Borregaard

Gebietsentwicklung Areal Borregaard: Startschuss erfolgt

Das Industrieareal der Firma Borregaard ist mit 53 Hektaren sehr gross.

Borregaard

Das Industrieareal der Firma Borregaard ist mit 53 Hektaren sehr gross.

Mit der Schliessung der Firma Borregaard fällt die bisherige industrielle Nutzung auf einer Fläche von insgesamt 53 Hektaren weg. Nun wurde die Planung für eine nachhaltige Gebietsentwicklung gestartet. An der ersten Sitzung nahmen auch Vertreter teil, die Interesse an der Stärkung des angestrebten nationalen Holzclusters haben.

Diese Woche fand die erste Koordinationssitzung der Arbeitsgruppe zur Gebietsentwicklung des Industrieareals Borregaard statt, heisst es in einer Mitteilung der Staatskanzlei Solothurn. Unter der Leitung von Bernard Staub, Chef Amt für Raumplanung, trafen sich die direkt beteiligten und interessierten Akteure: Borregaard als Grundeigentümerin, die beiden Gemeindepräsidenten, weitere kantonale Amtsstellen (Wirtschaftsförderung und Umwelt), die regionalen Energieversorger (AEK, RES) sowie Vertretungen von Innostep, der Firma Schilliger Holz AG, von der Gruppenwasserversorgung Unterer Leberberg und vom Waldwirtschaftsverband Schweiz.

Eingeladen waren jene Kreise, die aufgrund der bisherigen Vorarbeiten den Schluss nahe legten, dass sie einen aktiven Beitrag an die künftige nachhaltige Gebietsentwicklung des Borregaard-Areals und seines Umlandes beitragen können.
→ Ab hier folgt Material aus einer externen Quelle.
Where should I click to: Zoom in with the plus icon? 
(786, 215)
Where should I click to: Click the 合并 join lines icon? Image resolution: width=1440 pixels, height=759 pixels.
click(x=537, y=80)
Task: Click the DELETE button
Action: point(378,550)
Grundlage für die Aussprache bildete ein Bearbeitungsvorschlag des beauftragten Planers Walter Weber, WAM Partner, Solothurn.

An der ersten Koordinationssitzung wurden der Bearbeitungs- bzw. der Betrachtungsperimeter für die Gebietsplanung bestätigt. Die Arbeiten werden von einer politischen Steuerungsgruppe unter der Leitung von Baudirektor Walter Straumann überwacht (strategische Ebene), die Arbeitsgruppe (operative Ebene) unterbreitet Vorschläge und koordiniert das Vorgehen, während detaillierte, themenbezogene Fragestellungen in sogenannten Plattformen bearbeitet werden.

So wurde beschlossen, Fragestellungen wie Gleisanschluss oder Ansiedlungsprojekte mit hoher Priorität anzugehen. An der Sitzung wurde zudem vereinbart, von jedem bekannten Projekt ein Projektdatenblatt zu erstellen. Ziel ist, sich damit rasch einen Überblick über mögliche Interessenten und Investoren für dieses Gebiet zu machen, heisst es in der Mitteilung weiter.

Das Industrieareal der Firma Borregaard ist nicht nur aus regionaler, sondern auch aus nationaler Sicht gesehen sehr gross: 17 Hektaren liegen auf dem Gemeindegebiet von Riedholz und 36 Hektaren auf dem Gemeindegebiet von Luterbach. Planungsrechtlich handelt es sich um eine Industriezone, die spezifisch auf die bisherigen Aktivitäten der Firma Borregaard ausgerichtet war.

Für die künftige Nutzung dieses Areals und der umliegenden Gebiete stellten sich zentrale Fragen, die nur gemeinsam angegangen werden könnten. Insbesondere sind die Zusammenhänge mit dem inzwischen in Luterbach baubewilligten Projekt «Holzverarbeitungszentrum Schilliger» zu klären.

Der Regierungsrat des Kantons Solothurn hat die Bedeutung dieses Industrieareals und die planerische Herausforderung sofort erkannt, teilt die Staatskanzlei weiter mit. Baudirektor Walter Straumann und Volkswirtschaftsdirektorin Esther Gassler haben dem Amt für Raumplanung den Auftrag erteilt, die notwendigen Vorarbeiten für eine nachhaltige Entwicklung dieses Industriegebietes einzuleiten.

Ein ad-hoc Arbeitsausschuss hat unter der Leitung des Chefs des Amtes für Raumplanung gemeinsam mit den beiden Gemeindepräsidenten von Riedholz und Luterbach und weiteren Partnern einen ersten Vorgehensvorschlag für die Gebietsentwicklung erstellt. Für diesen Arbeitsschritt ist der Planer und Ingenieur Walter Weber, WAM Partner, Solothurn beigezogen worden.